MGV: I think nostalgia as remembering pleasant aspects of the past is fun. It happens when friends get together, it enhances the bond. But obsession with the past should not impede your growth or learning. In my book, nostalgia is a syndrome, a medical condition.

In a world where many people have erased or clinically suppressed their past histories and replaced them with new identities, sometimes a bit of the suppressed past wiggles out like a worm into the consciousness, and like all such memories it begins to grow. That is the nostalgia of the book, and it threatens to wreck your consciousness. You need a memory doctor.

JS: Did you draw inspiration from any other works for Nostalgia?

MGV: No. This was an idea I had and I explored it.
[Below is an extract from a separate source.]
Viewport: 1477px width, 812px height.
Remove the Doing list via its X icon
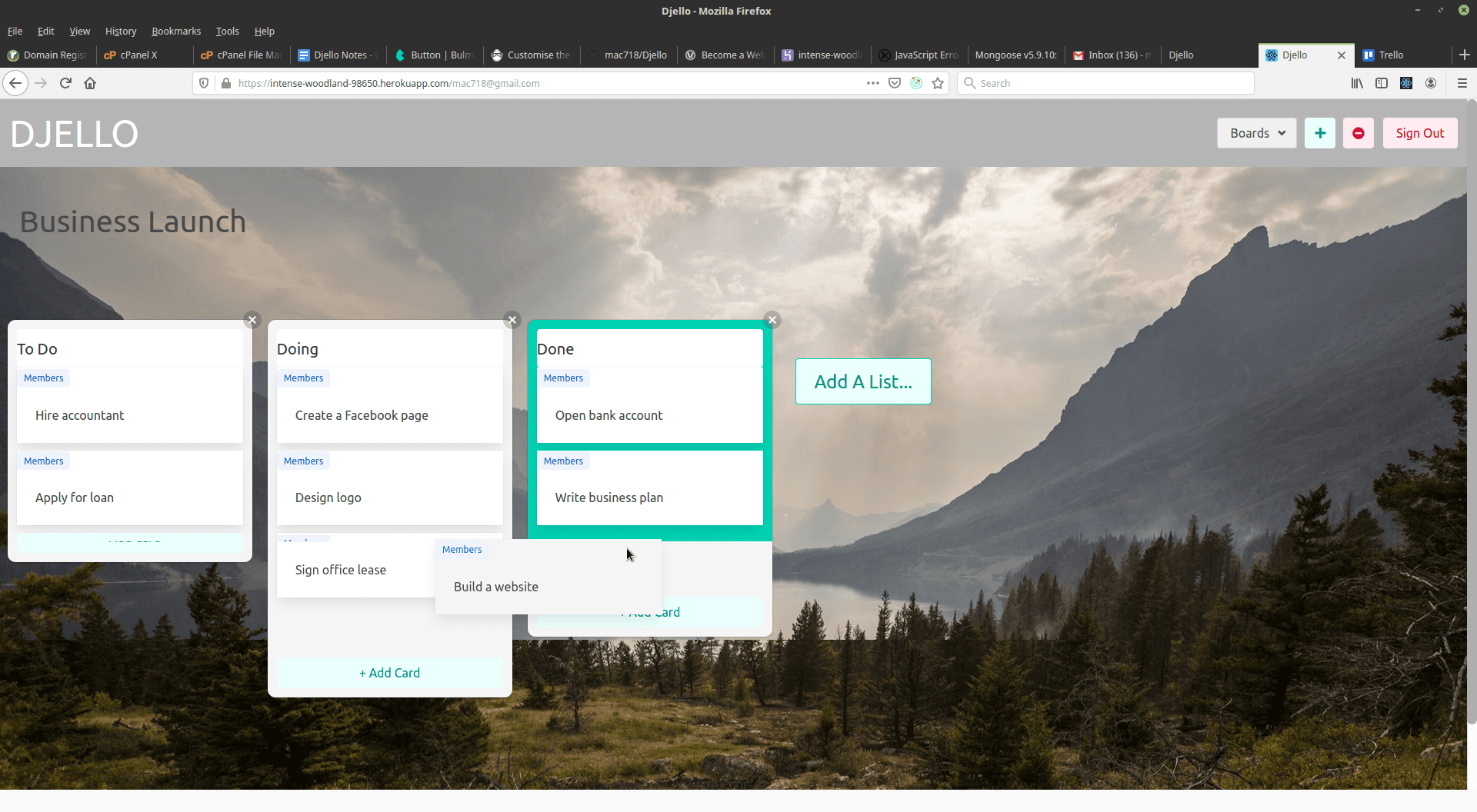[x=512, y=320]
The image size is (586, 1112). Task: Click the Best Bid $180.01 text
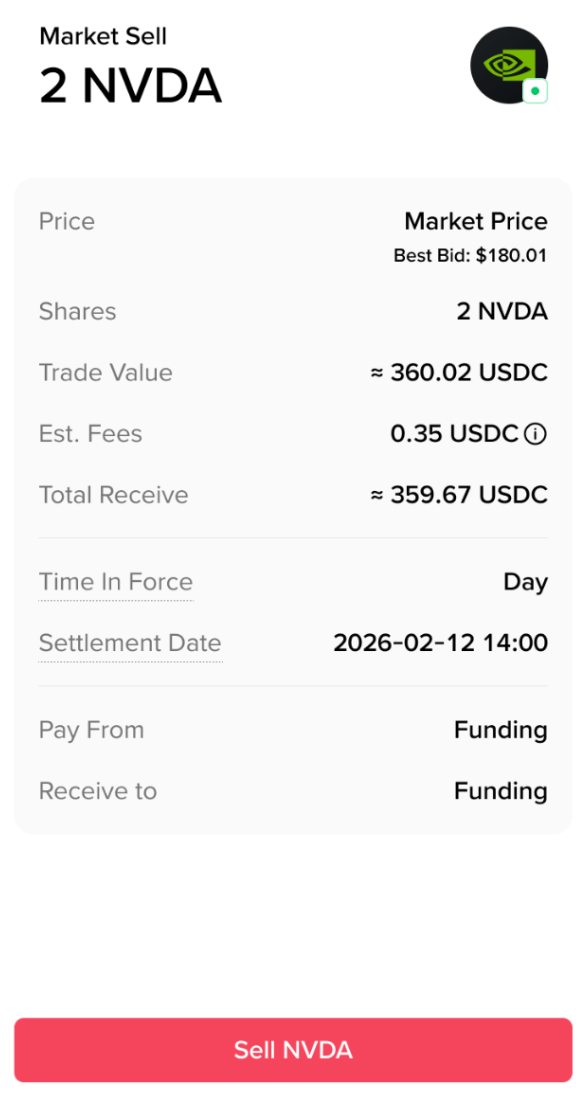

I thought, knowing the world we live in, that I could not be repeating what's already been done, because my world – in the book, as well as the actual one – is very much concerned with the politics or rich and poor.

In the book, only the rich parts of the world can afford the new technology or memory replacement and living longer. What happens to the poor parts of our globe, the “other”? We have refugees, terrorists, etc. And we build a wall to keep them out. That's also part of my novel.

JS: Who are your favourite authors?

MGV: I think you have favourite authors when you are a kid.

JS: What's next for MG Vassanji?

That's still a secret. But I am in Delhi finishing a novel.